(ЗАДАНИЕ A):
Ответьте на вопросы по отрывку о фильме «Раба любви»:
(i) Как назывался фильм, который снимал Хамдамов?
(ii) Какие актрисы в нем снимались?
(iii) Какими тремя словосочетаниями автор характеризует Хамдамова во втором абзаце?
(ЗАДАНИЕ B):
Перепишите из отрывка о фильме «Раба любви» фрагмент, начиная со слов «И вообще у картины» и вплоть до слов «Трофимович Сизов, сбежал.» включительно.

(ТЕКСТ ДЛЯ ЧТЕНИЯ):
****
И вообще у картины была удивительно хорошая судьба. (III, 2)
(2005)
«Раба любви» – это картина в достаточной степени парадоксальная от начала до конца с точки зрения ее возникновения. Потому что это был фильм, который снимал Хамдамов, назывался он «Нечаянные радости», снимались там Наташа Лебле и Лена Соловей. Это была черно-белая картина абсолютно в хамдамовском стиле, и я очень сожалею, что он ее не сделал, а просто, как сказал < директор киностудии «Мосфильм» > Николай Трофимович Сизов, сбежал.
Вообще, это почти всегда сопровождало Хамдамова – тончайшего художника, абсолютно потрясающего живописца и культурнейшего человека. Но все, что связано с режиссурой – а режиссура связана с общением с людьми, с выездом на съемку, с планированием, с «есть солнце? – нет солнца!», «дайте обеденный перерыв!», «шоферы просят отгулы», со всем этим бытом, скарбом, проблемами, – это все не для Рустама. Он совершенно другой человек, он боялся этого, и я думаю, что именно поэтому «Нечаянные радости» оказались им брошены. Думаю, он не закончил бы этой картины – это совершенно особенное кино, кино хамдамовское, и, на мой взгляд, оно было совершенно неприемлемым для всех тогда властей предержащих.
****
(ДАННЫЕ):

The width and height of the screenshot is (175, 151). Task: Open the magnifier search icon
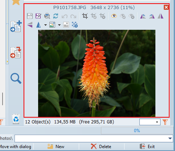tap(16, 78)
****
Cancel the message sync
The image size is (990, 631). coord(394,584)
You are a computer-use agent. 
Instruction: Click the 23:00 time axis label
****
(ОТВЕТ A):
(i) «Нечаянные радости».
(ii) Наташа Лебле и Лена Соловей.
(iii) Тончайший художник, абсолютно потрясающий живописец и культурнейший человек.

(ОТВЕТ B):
И вообще у картины была удивительно хорошая судьба. (III, 2)
(2005)
«Раба любви» – это картина в достаточной степени парадоксальная от начала до конца с точки зрения ее возникновения. Потому что это был фильм, который снимал Хамдамов, назывался он «Нечаянные радости», снимались там Наташа Лебле и Лена Соловей. Это была черно-белая картина абсолютно в хамдамовском стиле, и я очень сожалею, что он ее не сделал, а просто, как сказал < директор киностудии «Мосфильм» > Николай Трофимович Сизов, сбежал.